Don’t you relish the antiquity of our faith when you sing the doxology? When you respond to a call to worship and receive a benediction, do you consider how incredible it is that generations of Christians have kept this weekly rhythm for so many unbroken centuries? When you hear “I baptize you in the name of the Father, Son, and Holy Spirit,” followed by a wonderful, soaking splash, do you marvel at how many gallons of water Christians have used for baptisms since receiving our commission? This is the ancient rootedness the members of the Midnight Club looked for. Our historical inheritance through liturgy is a beautiful thing—and exactly the sort of temporal connectedness so many in today’s fast-paced world are seeking.

Catechisms teach us new (to us) truths. Liturgy reminds us of what we already believe. Christian liturgy reminds us we’ll go to an eternal place Jesus prepares for us even now (John 14:2–3). It also reminds us that in that place we’ll see our brothers and sisters again (1 Thess 4:13–14).

The liturgy of the Midnight Club could never make such promises. The Christian hope is not like the “hope” of The Midnight Club—that others will carry on our faith tradition after us, but we won’t be with them tangibly. No, the Christian hope is that we’ll one day be in real, tangible, eternal community with all the saints before and after us, together with Christ (1 Thess. 4:16–17).
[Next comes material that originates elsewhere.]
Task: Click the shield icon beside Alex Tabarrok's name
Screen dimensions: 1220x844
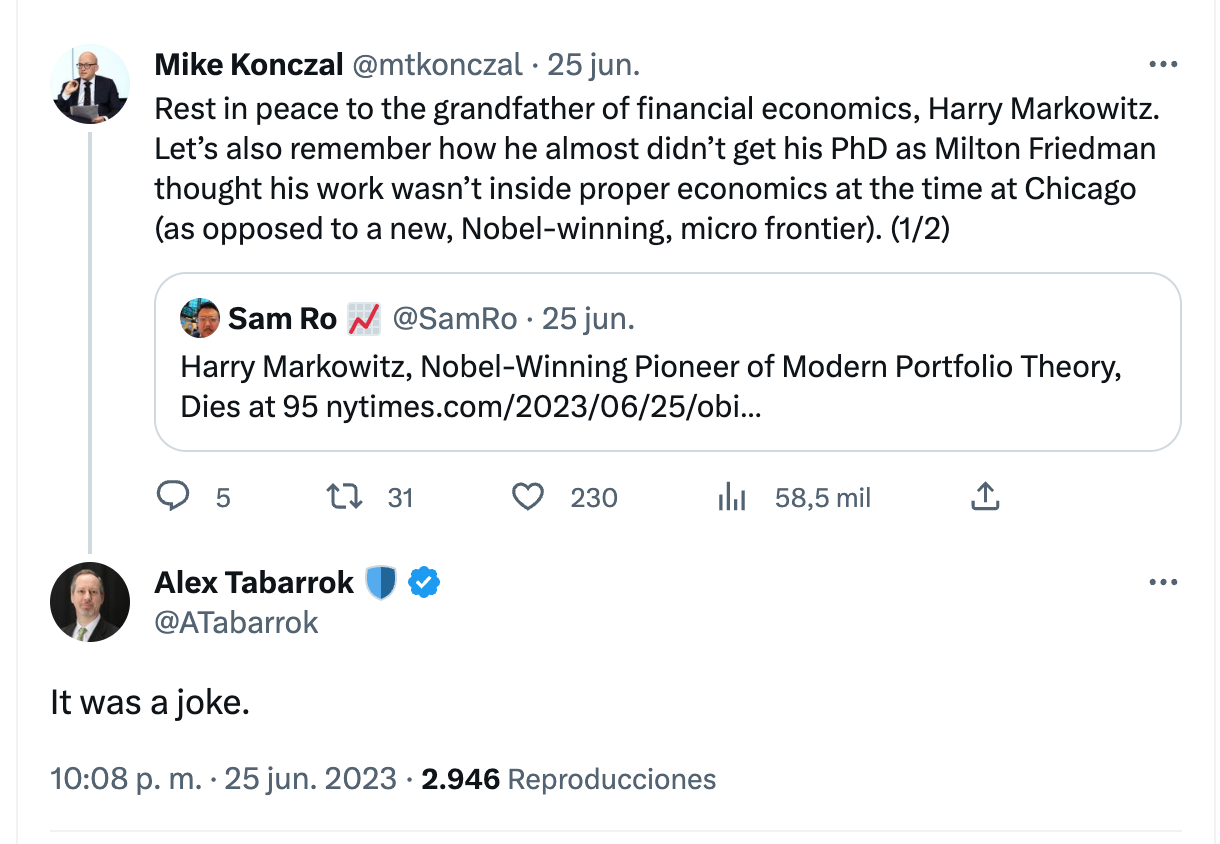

Liturgy That Leads to Life Eternal

We are all liturgical creatures. The difference between Christians reciting creeds on Sunday morning in church and terminally ill kids reciting liturgy in the Midnight Club is that the former offers a sturdy hope that will sustain us in life and death, while the latter provides only a flimsy reassurance to get through a day. Yet in both cases, humans are intuitively seeking meaning and purpose in the face of finitude.

Christian liturgy reminds us that we belong to a community that has existed for over 2,000 years and will exist forever.

This represents a natural “bridge” for Christians to engage their secular neighbors. How is your non-Christian friend channeling her liturgical ache? What rhythms is she using to fill the meaning void? How might you draw her into the bigger, more satisfying story of Christian liturgy?

As The Midnight Club demonstrates, people all around us are looking for a hope beyond their lives. Christians should invite these people into a liturgy that truly lasts. After all, one day we’ll be reciting liturgy with angels. For ages upon ages we will say, “Holy, holy, holy, is the Lord God Almighty, who was and is and is to come” (Rev. 4:8). And it’ll never get old.